How to Delete Notifications on Any Device or App

Notifications pile up fast. Whether you're clearing a badge count on your phone, dismissing alerts in Windows, or wiping out a backlog in a social media app, the process varies more than most people expect. Understanding why it varies helps you handle it more efficiently — and make smarter decisions about how you manage notifications going forward.

What "Deleting a Notification" Actually Means

There's an important distinction worth knowing upfront: clearing a notification and disabling notifications are two different things.

  • Clearing removes the visible alert from your notification shade, lock screen, or notification center — without changing any settings.
  • Disabling prevents future notifications from appearing at all, either system-wide or for a specific app.

Most people asking this question want one or the other — but confusing them leads to accidentally silencing apps or, conversely, only fixing the symptom without addressing the root cause.

There's also a third layer: in-app notification inboxes. Many apps (Gmail, Facebook, LinkedIn, TikTok) maintain their own internal notification feeds that exist separately from your device's system notifications.

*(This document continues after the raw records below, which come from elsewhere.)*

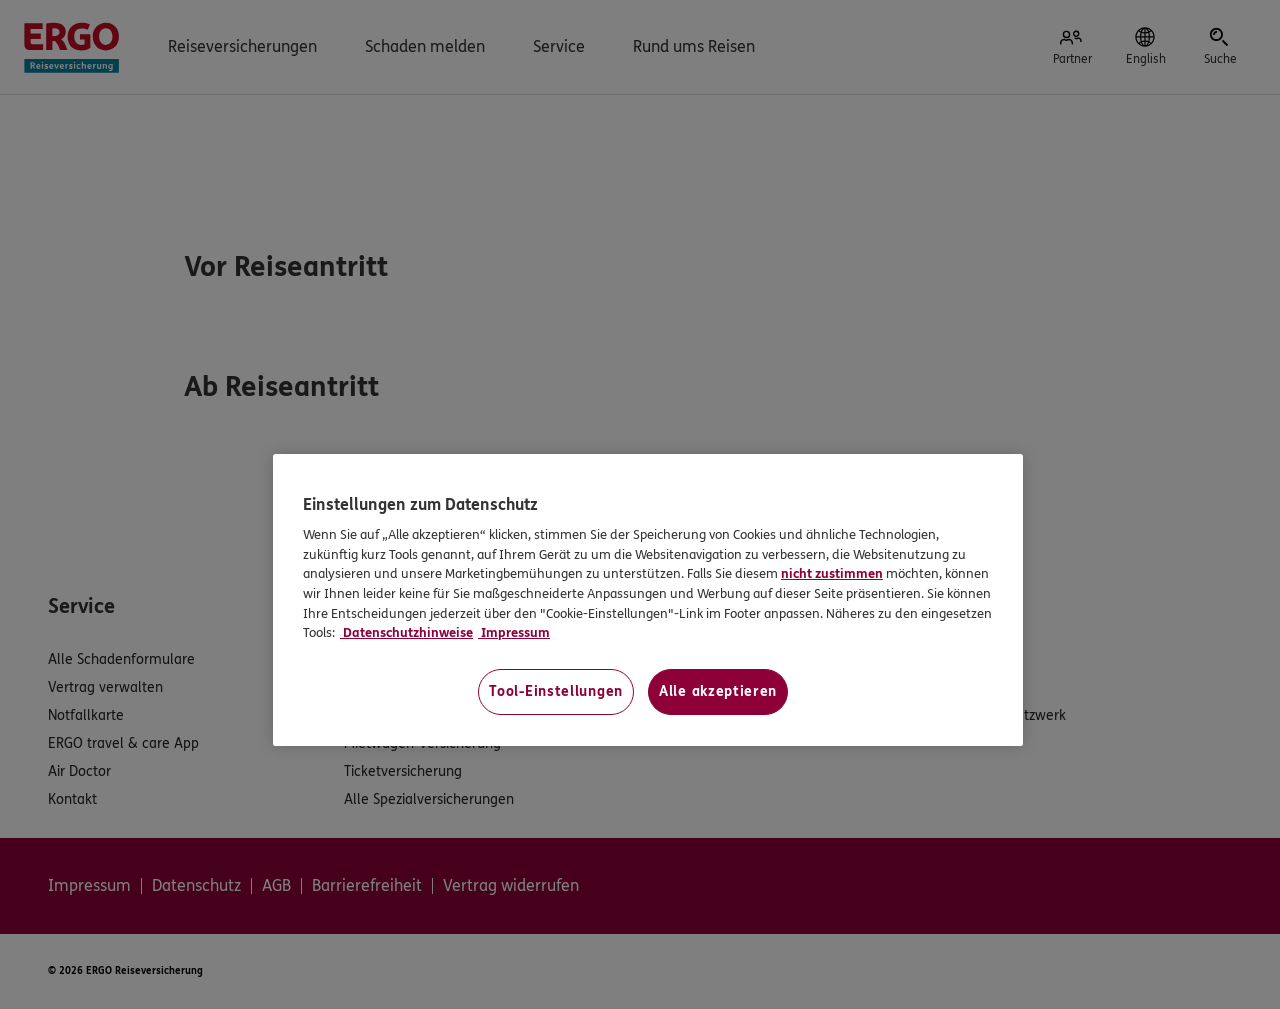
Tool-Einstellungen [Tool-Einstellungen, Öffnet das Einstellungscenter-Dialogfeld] (556, 691)
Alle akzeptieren (718, 691)
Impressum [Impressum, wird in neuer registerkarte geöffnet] (514, 633)
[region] (648, 599)
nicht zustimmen (832, 574)
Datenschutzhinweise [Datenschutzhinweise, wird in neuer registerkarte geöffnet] (406, 633)
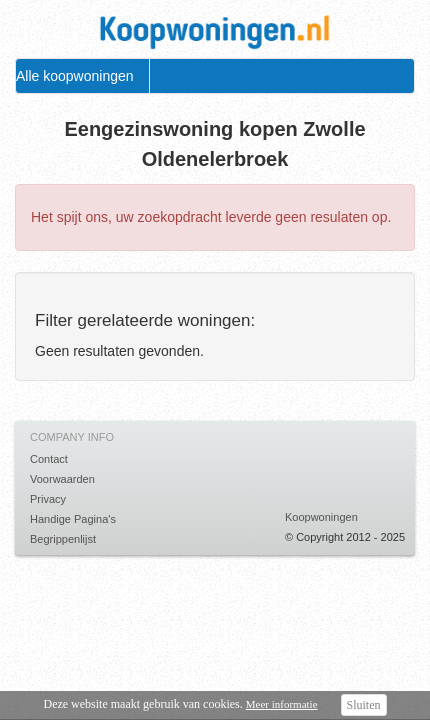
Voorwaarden (62, 479)
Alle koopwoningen (75, 76)
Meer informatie (282, 704)
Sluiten (364, 705)
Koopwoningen (321, 517)
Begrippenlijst (63, 539)
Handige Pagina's (73, 519)
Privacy (48, 499)
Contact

Clearing the system alert doesn't delete the in-app record.

How to Delete Notifications on Android 📱

On Android, notifications live in the notification shade — pulled down from the top of the screen.

To dismiss individual notifications: Swipe left or right on a notification to remove it.

To clear all notifications at once: Scroll to the bottom of the shade and tap "Clear all" or "Dismiss all" (the label varies by manufacturer and Android version).

To manage notifications for a specific app:

  1. Long-press a notification
  2. Tap the settings gear icon
  3. Choose to turn off that app's notifications, or adjust which types it can send

Android also has a Notification History feature (available in Android 11 and later) that lets you view recently dismissed notifications — useful if you accidentally swiped something away. Find it under Settings > Notifications > Notification History.

One thing to note: Android skins from Samsung (One UI), Google (Pixel UI), Xiaomi (MIUI), and others can change where these options appear and what they're labeled.

How to Delete Notifications on iPhone and iPad

On iOS, notifications appear on the lock screen and inside the Notification Center (swipe down from the top of the screen).

To clear a single notification: Swipe left and tap "Clear" or tap the X button.

To clear all notifications from one app: Swipe left on the app's grouped notifications and tap "Clear".

To clear everything at once: Tap and hold the "X" icon next to "Recent Notifications" or a grouped stack, then tap "Clear All Notifications".

iOS groups notifications by app by default. If you've disabled grouping in settings, you'll need to clear each one individually, which can be tedious on a busy lock screen.

For in-app notification badges (the red number on an app icon), those clear automatically when you open the app — Apple doesn't give users a manual way to reset badge counts without third-party tools.

How to Delete Notifications on Windows and macOS 🖥️

Windows 10/11: Click the notification bell or date/time in the taskbar to open the Action Center. You can dismiss individual notifications by clicking the X, or clear all with "Clear all notifications" at the top.

To stop specific apps from sending Windows notifications: Settings > System > Notifications, then toggle apps off individually.

macOS: Click the date/time in the menu bar to open Notification Center. Hover over a notification group to reveal the X button and dismiss it. You can also click "Clear All" for a full wipe within a category.

In-App Notification Inboxes Operate Differently

This is where a lot of confusion happens. Deleting a system notification does not delete the record inside the app. Examples:

PlatformSystem NotificationIn-App Record
GmailDismissed from shadeStill unread in inbox
InstagramCleared from lock screenStill in Activity feed
SlackRemoved from Action CenterStill visible in channel
LinkedInGone from notificationsStays in notifications tab

To delete notifications within an app, you typically need to open the app's notification feed and use its own clear/dismiss controls — which vary by platform, app version, and even account type.

Variables That Determine Your Experience

How straightforward this process is depends on several factors:

  • Operating system version — older Android or iOS versions may lack bulk-clear options or notification history
  • Device manufacturer — Samsung, OnePlus, and other OEM skins customize the notification UI significantly
  • App behavior — some apps re-trigger cleared notifications if the underlying content hasn't been "read" in-app
  • Notification grouping settings — grouped vs. ungrouped notifications require different clearing workflows
  • Account type — enterprise or MDM-managed devices may restrict notification settings

Power users managing dozens of apps across multiple devices encounter friction that casual users on a single device rarely face. Someone running a work phone under mobile device management (MDM) may find certain notification controls locked down entirely. Someone on a stock Android Pixel will have a noticeably cleaner experience than someone on a heavily customized Samsung Galaxy with a different Android version.

The right approach — whether that means adjusting per-app settings, using Focus or Do Not Disturb modes, or relying on in-app management — depends on exactly what's causing the buildup and how your specific device handles it.